In seinem Buch mit dem Titel Ist die Schule zu blöd zu für unsere Kinder? (Rowohlt) plädiert der Herausgeber der Frankfurter Allgemeinen Zeitung, Jürgen Kaube, dafür, dass Schulen mehr Freiheit haben sollten. Warum sollte man an der Nordsee genauso unterrichten wie in den Alpen?

Der Max-Weber-Biograf findet auch, dass auf Lehrern heute zu viele Erwartungen lasten. Das Studium sollte sich wieder stärker an die Fachwissenschaften angliedern. Am besten wäre, wenn sich Bildungspolitik wenig einmischte. Dass die digitale Schule die Zukunft ist, hält er für einen großen Irrtum.

der Freitag: Herr Kaube, glauben Sie wirklich nicht daran, dass Schule ein System ist, das Chancenungleichheit hervorbringt?

Jürgen Kaube: Nun ja, es gibt natürlich Chancenungleichheit im Bereich der Bildung. Aber sie kommt stärker aus der Gesellschaft, der Familie, dem Wohnmilieu, als aus der Schule. Es ist nicht so, dass Kinder mit denselben Voraussetzungen starten, und dann macht erst die Schule sie ungleich. Die Schule wiederum steht unter paradoxen Anforderungen. Sie soll Chancenausgleich befördern, und sie will die Individualität stärken. Individuell heißt ja aber ungleich. Die Schule ist ja geradezu da, um Unterschiede zu fördern und die richtige Antwort gegenüber der falschen vorzuziehen. Man könnte natürlich auch allen dasselbe Zertifikat geben. Dann aber entscheidet die nächste Stufe im Bildungsgang über Ungleichheit.

Zertifikate, die etwas wert sind, werden dann später erworben. Für viel Geld.

Wenn alle Abitur haben, kommt es zu Aufnahmeprüfungen der Hochschulen. Die Möglichkeiten, sich darauf vorzubereiten, sind aber wieder ungleich verteilt. In Frankreich und in den USA investieren die Eltern sehr stark in Vorbereitungskurse und in die Auswahl der Schule. Ich glaube, man verhebt sich, wenn man glaubt, Schule könnte etwas so Hartnäckiges wie soziale Ungleichheit wegerziehen. Auch wenn dann oft das Argument zu hören ist, dass das anderen Ländern besser gelänge.

Finnland.

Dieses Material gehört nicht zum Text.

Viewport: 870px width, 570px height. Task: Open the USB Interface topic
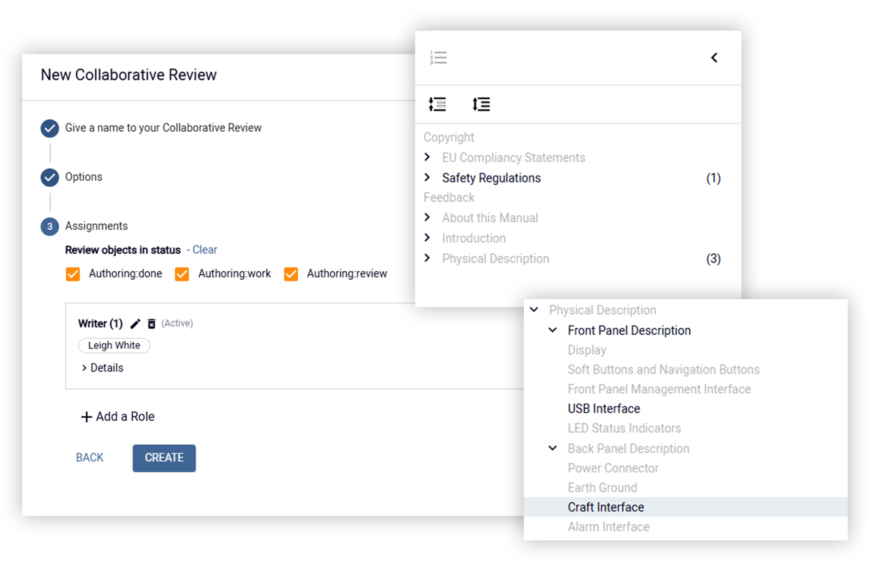(x=604, y=409)

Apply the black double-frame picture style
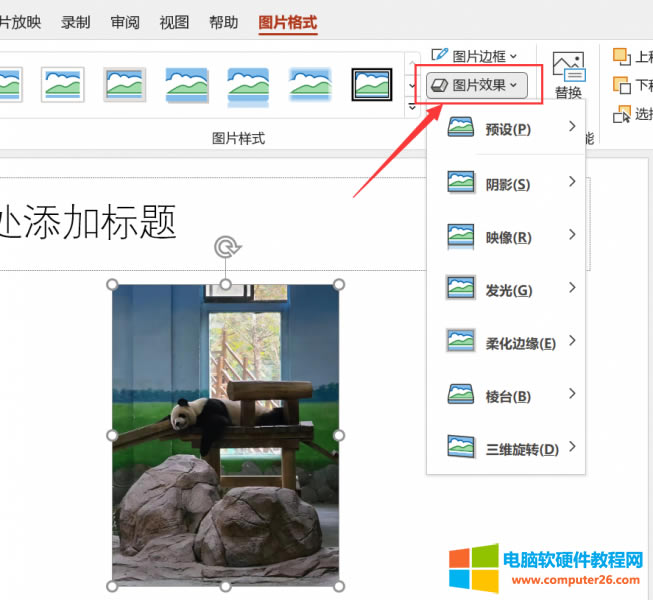click(x=372, y=85)
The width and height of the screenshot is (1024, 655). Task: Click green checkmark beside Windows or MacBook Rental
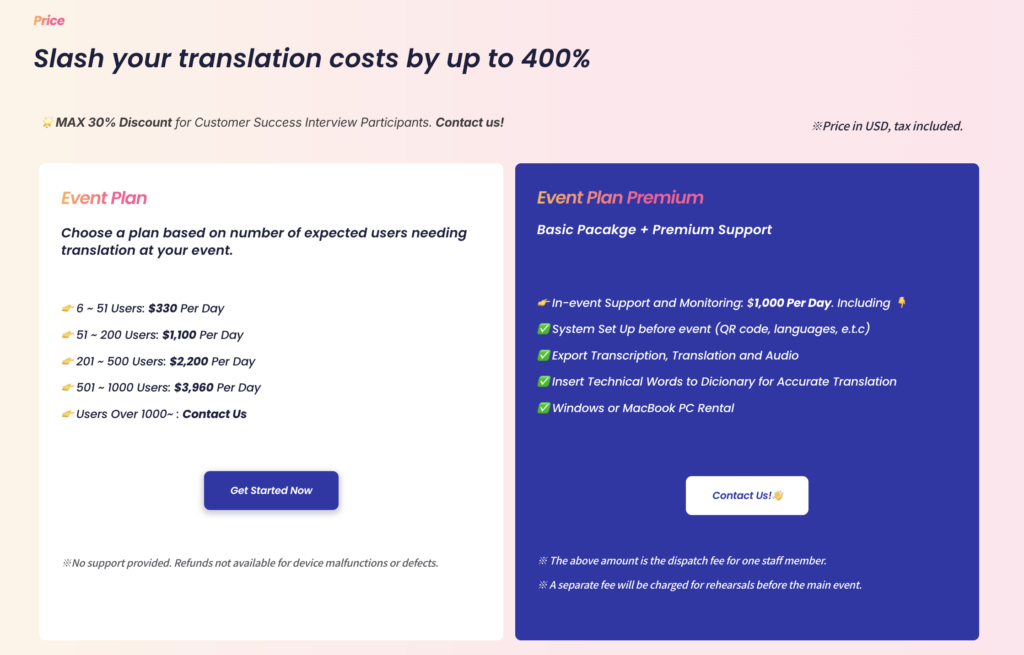(543, 408)
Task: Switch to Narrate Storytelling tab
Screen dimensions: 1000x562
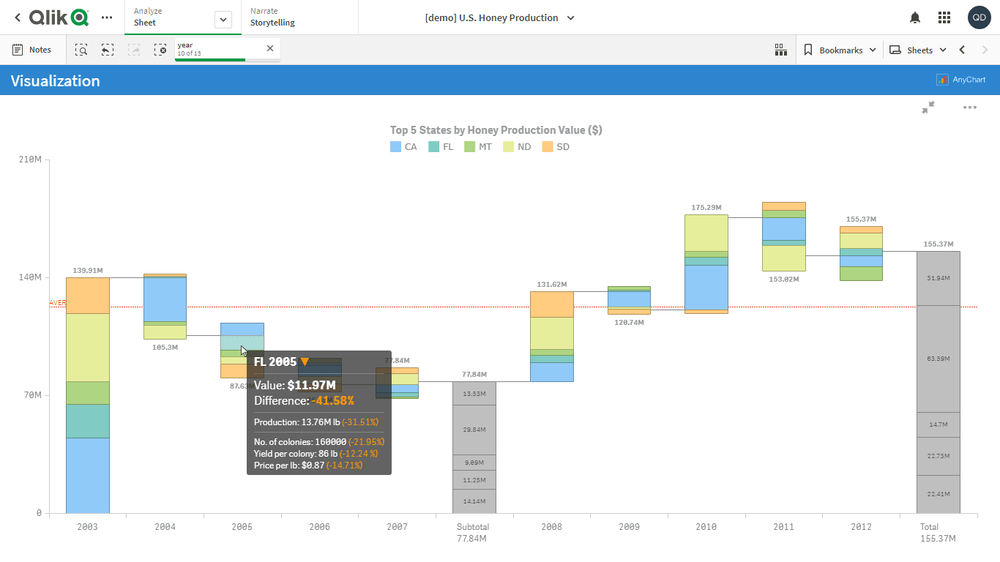Action: (x=272, y=17)
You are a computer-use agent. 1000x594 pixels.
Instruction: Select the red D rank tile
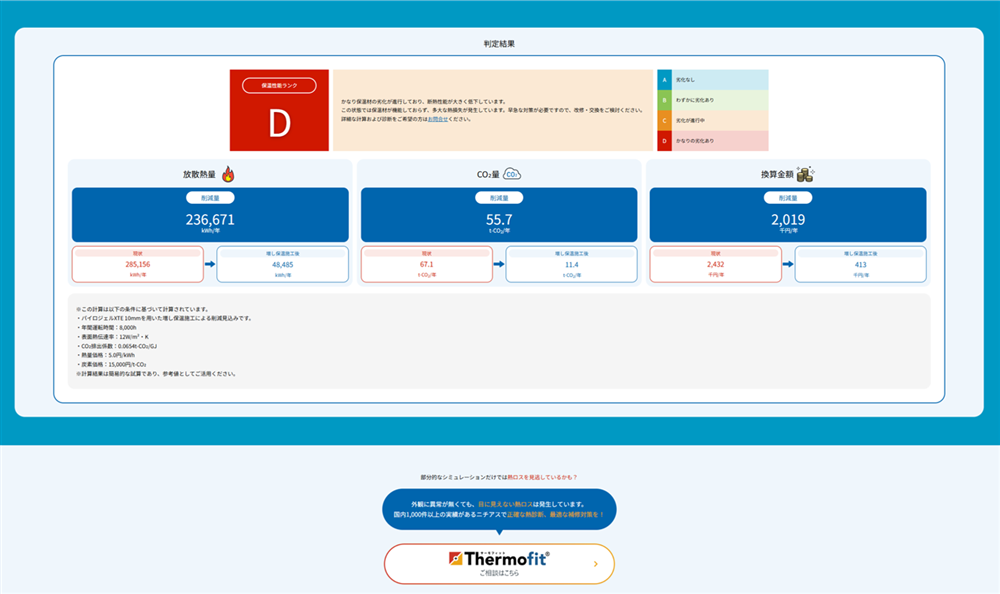279,121
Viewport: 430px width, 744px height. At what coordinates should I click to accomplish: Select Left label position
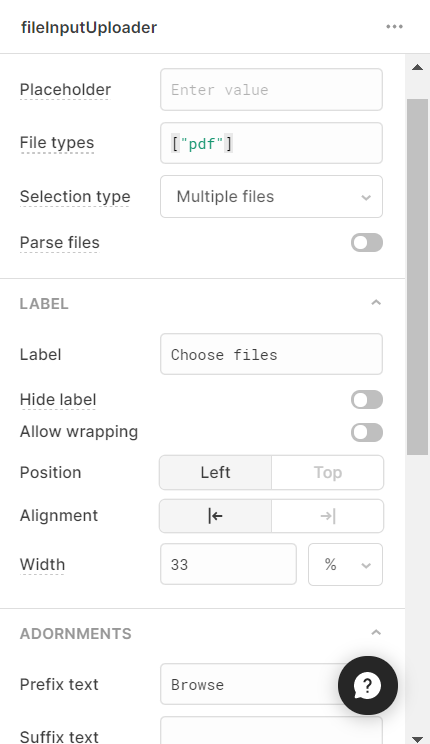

Der Pisa-Gewinner im Schock-Jahr 2000!

In einer Studie kam heraus, dass Algerien das am meisten Gleichheit produzierende Schulsystem hat. In Algerien ist das der Preis einer immensen Leistungsschwäche. Ich kann ja Gleichheit herstellen, indem ich einfach die Standards senke. Die Finnen sollen Gleichheit mit Leistungsstärke kombiniert haben, sagen aber auch, dass die Schüler bei ihnen so gleich rauskommen aus der Schule, weil sie relativ gleich reingekommen sind. Weil es insgesamt mehr gesellschaftliche Gleichheit gibt.

Ich bin katholisch aufgewachsen. Auf einem Bauernhof. Das Abitur war eine unwahrscheinliche Option. Des Realschulrektors Dünkel hätte die „Bildungskarriere“ fast verhindert.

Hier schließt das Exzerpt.